Methods: After 3 wk of SL training, 24 runners completed a 3-wk sojourn at 1600 m (ALT1600, n = 8), 1800 m (ALT1800, n = 9), or SL (CON, n = 7), followed by up to 11 wk of SL racing. Race performance was measured at SL during the lead-in period and repeatedly postintervention. Training volume (in kilometers) and load (session rating of perceived exertion) were calculated for all sessions. Hemoglobin mass was measured via CO rebreathing. Between-groups differences were evaluated using effect sizes (Hedges g).

Results: Performance improved in both ALT1600 (mean [SD] 1.5% [0.9%]) and ALT1800 (1.6% [1.3%]) compared with CON (0.4% [1.7%]); g = 0.83 (90% confidence limits −0.10, 1.66) and 0.81 (−0.09, 1.62), respectively. Season-best performances occurred 5 to 71 d postaltitude in ALT1600/1800. There were large increases in training load from lead-in to intervention in ALT1600 (48% [32%]) and ALT1800 (60% [31%]) compared with CON (18% [20%]); g = 1.24 (0.24, 2.08) and 1.69 (0.65, 2.55), respectively. Hemoglobin mass increased in ALT1600 and ALT1800 (∼4%) but not CON.
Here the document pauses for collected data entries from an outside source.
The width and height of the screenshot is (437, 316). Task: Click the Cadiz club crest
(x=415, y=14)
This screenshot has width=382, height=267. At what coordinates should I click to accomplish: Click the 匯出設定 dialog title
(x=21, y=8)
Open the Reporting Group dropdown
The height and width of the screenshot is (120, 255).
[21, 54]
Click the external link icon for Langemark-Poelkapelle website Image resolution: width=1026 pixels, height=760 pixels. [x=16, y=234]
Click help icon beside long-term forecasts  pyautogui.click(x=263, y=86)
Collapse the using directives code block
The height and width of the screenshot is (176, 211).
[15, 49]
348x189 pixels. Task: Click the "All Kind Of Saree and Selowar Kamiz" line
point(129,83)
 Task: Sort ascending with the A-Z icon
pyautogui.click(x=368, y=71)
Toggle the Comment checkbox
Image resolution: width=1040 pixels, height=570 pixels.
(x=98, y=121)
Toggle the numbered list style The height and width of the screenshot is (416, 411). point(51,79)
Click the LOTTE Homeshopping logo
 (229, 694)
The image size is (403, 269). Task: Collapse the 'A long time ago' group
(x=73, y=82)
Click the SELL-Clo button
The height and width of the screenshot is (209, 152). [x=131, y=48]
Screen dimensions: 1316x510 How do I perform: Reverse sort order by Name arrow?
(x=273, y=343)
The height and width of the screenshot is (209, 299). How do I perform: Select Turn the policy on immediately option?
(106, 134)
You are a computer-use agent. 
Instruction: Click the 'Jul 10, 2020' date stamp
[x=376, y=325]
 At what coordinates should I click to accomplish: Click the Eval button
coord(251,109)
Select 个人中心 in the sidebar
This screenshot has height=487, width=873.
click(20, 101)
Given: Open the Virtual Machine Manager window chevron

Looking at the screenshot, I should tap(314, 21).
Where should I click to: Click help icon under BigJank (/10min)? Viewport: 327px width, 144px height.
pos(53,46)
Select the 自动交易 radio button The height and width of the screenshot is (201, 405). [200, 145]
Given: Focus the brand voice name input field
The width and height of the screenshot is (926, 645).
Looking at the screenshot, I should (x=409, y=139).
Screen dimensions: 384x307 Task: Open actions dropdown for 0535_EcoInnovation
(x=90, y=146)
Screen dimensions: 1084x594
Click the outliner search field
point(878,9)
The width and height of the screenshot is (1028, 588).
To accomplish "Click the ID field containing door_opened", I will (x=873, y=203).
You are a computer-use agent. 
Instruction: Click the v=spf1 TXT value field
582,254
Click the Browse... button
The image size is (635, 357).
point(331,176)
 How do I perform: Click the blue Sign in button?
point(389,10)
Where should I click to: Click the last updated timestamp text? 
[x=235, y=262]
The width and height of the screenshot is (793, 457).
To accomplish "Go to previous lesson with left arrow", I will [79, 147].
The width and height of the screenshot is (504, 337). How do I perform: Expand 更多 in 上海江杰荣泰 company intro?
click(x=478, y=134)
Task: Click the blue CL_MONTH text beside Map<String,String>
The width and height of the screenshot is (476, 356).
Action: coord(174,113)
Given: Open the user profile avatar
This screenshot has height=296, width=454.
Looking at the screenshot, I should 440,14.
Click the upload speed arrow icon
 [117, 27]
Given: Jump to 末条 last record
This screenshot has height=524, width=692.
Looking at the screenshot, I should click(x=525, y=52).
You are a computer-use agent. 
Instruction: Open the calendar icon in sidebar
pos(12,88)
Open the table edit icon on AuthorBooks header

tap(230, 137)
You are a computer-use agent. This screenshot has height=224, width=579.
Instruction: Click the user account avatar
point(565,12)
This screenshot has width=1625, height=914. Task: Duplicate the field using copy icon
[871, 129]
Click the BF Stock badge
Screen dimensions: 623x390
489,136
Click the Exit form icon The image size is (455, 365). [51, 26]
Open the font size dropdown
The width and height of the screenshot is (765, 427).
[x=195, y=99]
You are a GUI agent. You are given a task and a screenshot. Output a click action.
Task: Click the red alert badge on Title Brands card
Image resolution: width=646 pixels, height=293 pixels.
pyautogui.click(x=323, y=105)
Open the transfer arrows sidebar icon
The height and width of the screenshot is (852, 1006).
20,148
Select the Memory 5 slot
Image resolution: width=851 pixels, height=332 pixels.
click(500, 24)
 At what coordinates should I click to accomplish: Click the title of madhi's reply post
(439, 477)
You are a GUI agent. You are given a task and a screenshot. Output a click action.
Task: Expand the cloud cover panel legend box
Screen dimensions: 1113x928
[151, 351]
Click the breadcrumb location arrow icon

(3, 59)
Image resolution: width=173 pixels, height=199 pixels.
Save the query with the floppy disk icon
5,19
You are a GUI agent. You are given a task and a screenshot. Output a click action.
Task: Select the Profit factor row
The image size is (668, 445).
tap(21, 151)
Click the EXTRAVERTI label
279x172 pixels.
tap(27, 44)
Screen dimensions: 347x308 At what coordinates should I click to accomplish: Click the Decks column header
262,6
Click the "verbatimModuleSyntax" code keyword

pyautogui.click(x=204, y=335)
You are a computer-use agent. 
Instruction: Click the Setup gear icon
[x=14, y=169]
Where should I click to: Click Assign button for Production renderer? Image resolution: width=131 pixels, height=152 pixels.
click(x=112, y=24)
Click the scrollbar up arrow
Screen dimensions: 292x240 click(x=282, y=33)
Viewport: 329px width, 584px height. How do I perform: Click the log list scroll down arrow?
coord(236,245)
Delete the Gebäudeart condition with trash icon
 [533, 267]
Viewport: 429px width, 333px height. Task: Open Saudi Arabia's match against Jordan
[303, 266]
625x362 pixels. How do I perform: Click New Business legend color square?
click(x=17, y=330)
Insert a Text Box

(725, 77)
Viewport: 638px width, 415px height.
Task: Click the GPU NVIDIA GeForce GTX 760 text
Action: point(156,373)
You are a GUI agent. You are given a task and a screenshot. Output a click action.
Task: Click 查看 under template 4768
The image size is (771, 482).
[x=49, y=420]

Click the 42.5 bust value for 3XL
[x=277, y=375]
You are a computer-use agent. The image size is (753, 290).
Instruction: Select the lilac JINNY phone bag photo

Conclusions: Larger improvements in performance after altitude training may be due to the greater overall load of training in hypoxia compared with normoxia, combined with a hypoxia-mediated increase in hemoglobin mass. A wide time frame for peak performances suggests that the optimal window to race postaltitude is individual, and factors other than altitude exposure per se may be important.

 

Sharma, A. P., Saunders, P. U., Garvican-Lewis, L. A., Clark, B., Welvaert, M., Gore, C. J. & Thompson, K. G. Improved performance in national-level runners with increased training load at 1600 and 1800 m. International Journal of Sports Physiology and Performance. Epub ahead of print.